◆ **Texte à examiner**
L'ajustement et la progressive ne reposent pas sur les mêmes préalables et ne sont pas interchangeables. Le premier suppose une fermeture, une restructuration ou des mutations technologiques, plus l'avis du Comité de conjoncture (art. L.582-1) ; le second, une convention collective agréée ou une convention spéciale (art. L.584-1).
Vingt années de travail posté se prouvent par pièces, pas par déclaration. Fiches de paie, plannings et attestations se collectent avant que le salarié ne dépose sa demande : sans elles, la demande de concours au ministre ne tient pas.
Le remboursement de la préretraite progressive est suspendu tant que l'emploi libéré n'est pas pourvu (art. L.584-7). L'embauche compensatrice doit porter sur un chômeur inscrit à l'ADEM depuis trois mois, ou un mois sur avis de l'agence, et peut intervenir dans les six mois qui précèdent ou qui suivent l'admission (art. L.584-3, paragraphes (1) et (2)).
L'extension de la durée de cotisation, en vigueur au 1er juillet 2026, épargne l'ajustement et les postés/nuit : la dernière phrase de l'article 184, alinéa [1], du Code de la sécurité sociale écarte l'augmentation quand le droit s'ouvre après l'une de ces deux préretraites. La progressive, elle, n'y figure pas.

◆ **Données fournies**
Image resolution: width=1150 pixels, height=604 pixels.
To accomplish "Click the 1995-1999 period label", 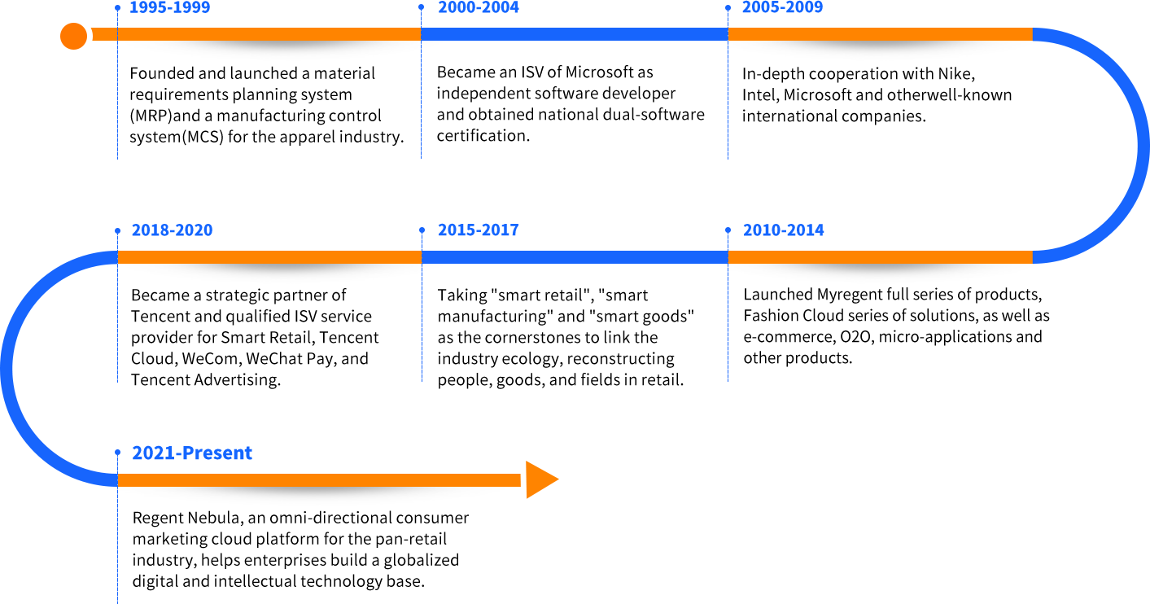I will [169, 7].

◆ **Exercice**
Reprenez le texte sur les préretraites et prolongez-le à partir de sa dernière phrase.

◆ **Résultat obtenu**
Cadre juridique
| Référence | Objet |
|---|---|
| Art. L.582-1 | Conditions d'ouverture de la préretraite-ajustement (restructuration, fermeture) |
| Art. L.582-2 | Conditions d'accès individuelles et durée d'indemnisation (ajustement) |
| Art. L.582-3 | Remboursement Fonds pour l'emploi et participation patronale (ajustement) |
| Art. L.583-1 | Conditions d'accès préretraite postés et de nuit (20 ans de travail posté/nuit) |
| Art. L.583-2 | Remboursement intégral Fonds pour l'emploi (postés/nuit) |
| Art. L.583-3 | Procédure de demande du salarié (délai 3 mois, justificatifs) |
| Art. L.583-4 | Décision d'admission ministérielle sur demande de concours de l'employeur |
| Art. L.584-1 | Conditions d'éligibilité de l'entreprise à la préretraite progressive |
| Art. L.584-2 | Conditions d'accès individuelles et durée (progressive) |
| Art. L.584-3 | Remboursement Fonds pour l'emploi conditionné à l'embauche compensatrice |
| Art. L.584-4 | Avenant de réduction du temps de travail (40 %–60 %) |
| Art. L.584-6 | Requête au ministre et décision individuelle d'admission |
| Art. L.585-1 | Calcul de l'indemnité (85 %/80 %/75 % du salaire de référence) |
| Lois du 19 décembre 2025 | Réforme des pensions — extension durée cotisation, taux 25,5 % (non applicable aux préretraites ajustement et postés/nuit) |
Note
Les dispositifs d'ajustement et des postés/nuit ne sont pas concernés par l'extension progressive de la durée de cotisation introduite par la réforme des pensions 2026 (lois du 19 décembre 2025). La préretraite progressive se distingue fondamentalement des deux autres par le maintien du salarié dans l'entreprise et l'obligation d'embauche compensatrice, conditionnant le remboursement par le Fonds pour l'emploi. Dans les trois cas, l'indemnité cesse automatiquement dès que le salarié remplit les conditions d'ouverture du droit à pension, conformément à l'article L.585-6 du Code du travail.